### REQUIRED WORK
The records that follow are to be transcribed in full, leaving out each picture.

Stored data entries:

⁂

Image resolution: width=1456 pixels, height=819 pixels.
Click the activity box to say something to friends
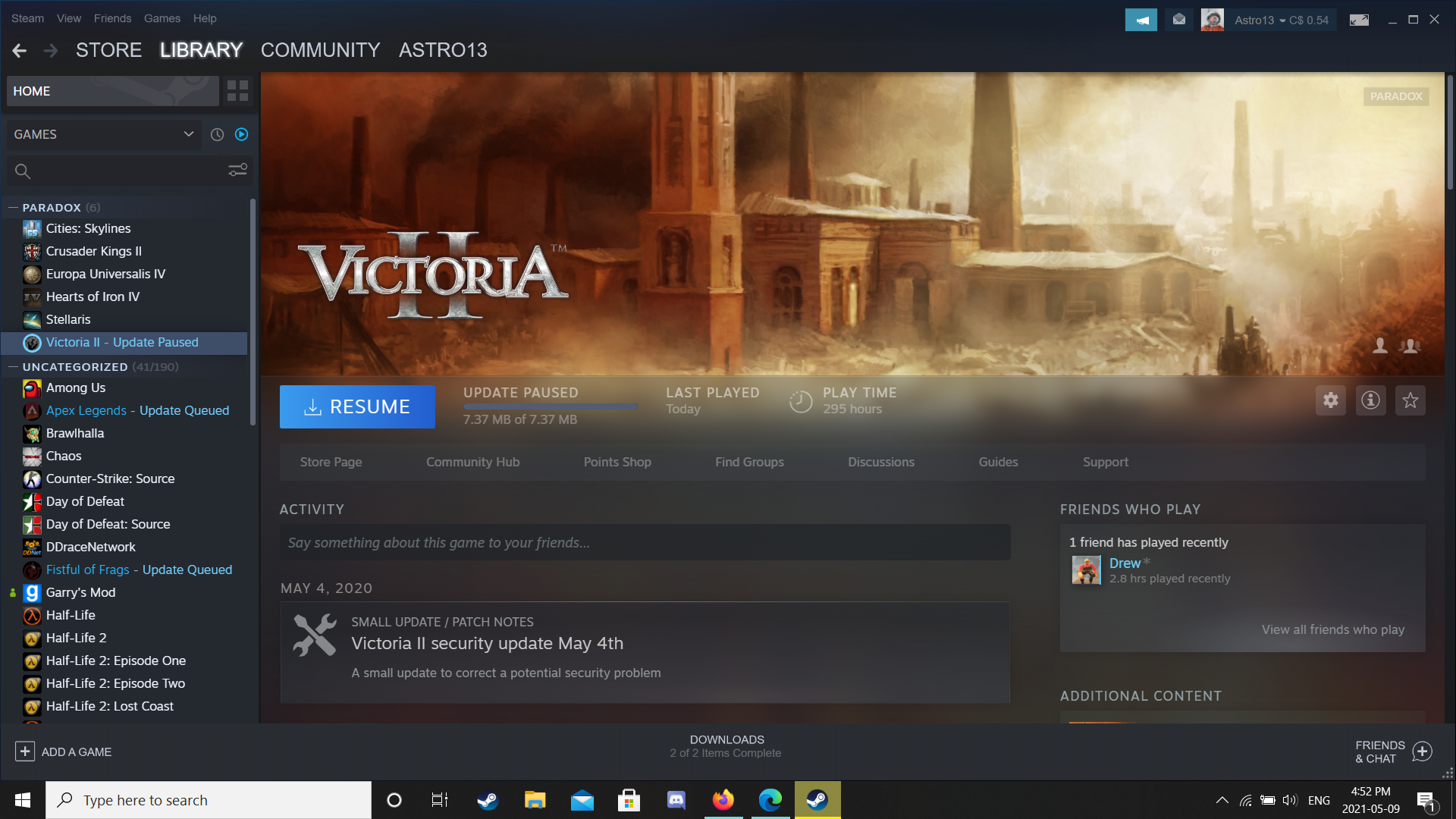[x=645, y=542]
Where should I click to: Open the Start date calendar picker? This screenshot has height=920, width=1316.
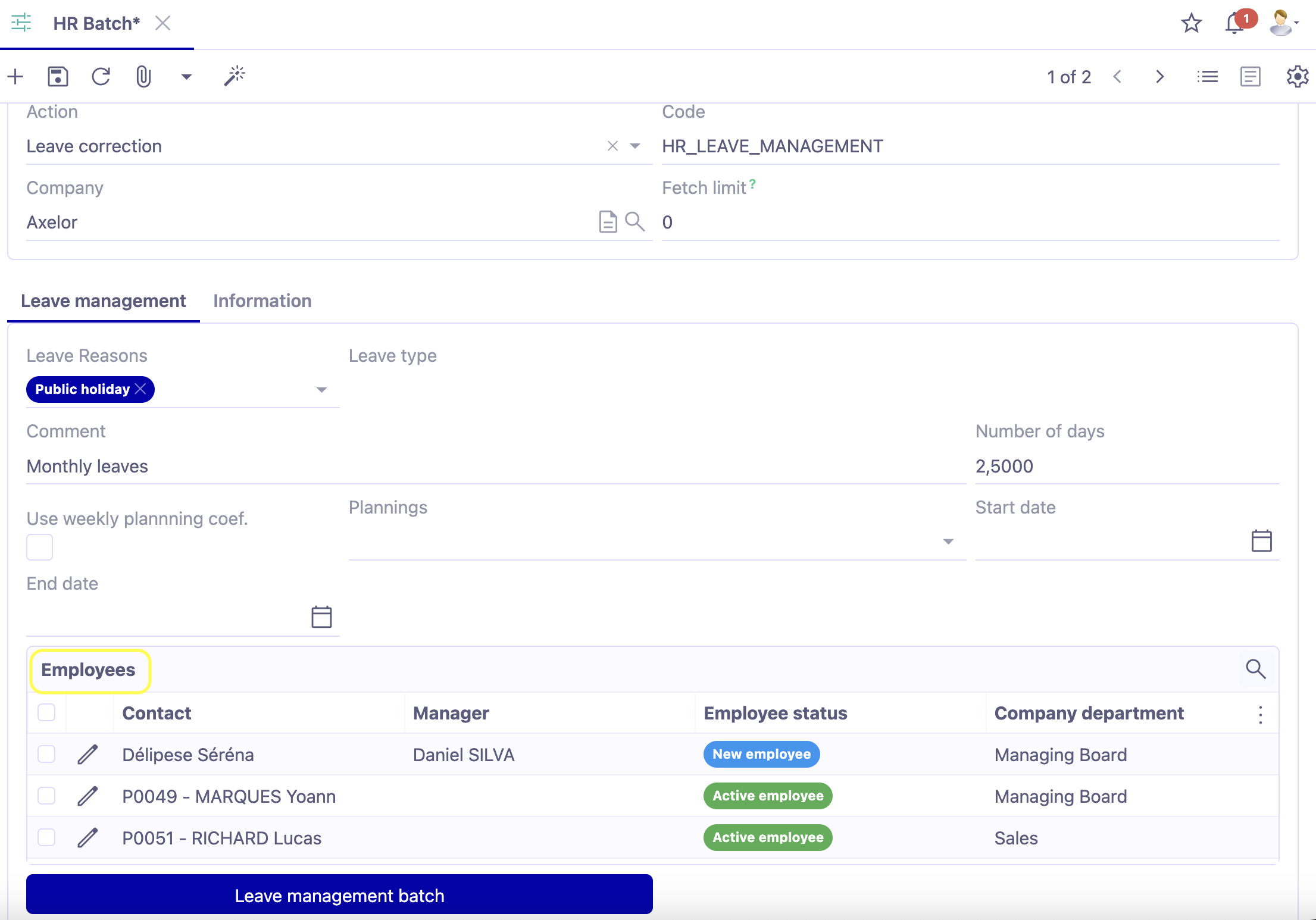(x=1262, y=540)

⁂

### RESPONSE TO THE EXERCISE
Image resolution: width=1456 pixels, height=819 pixels.
Click the activity box to say something to friends
[x=645, y=542]
Where should I click to: Open the Start date calendar picker? This screenshot has height=920, width=1316.
(x=1262, y=540)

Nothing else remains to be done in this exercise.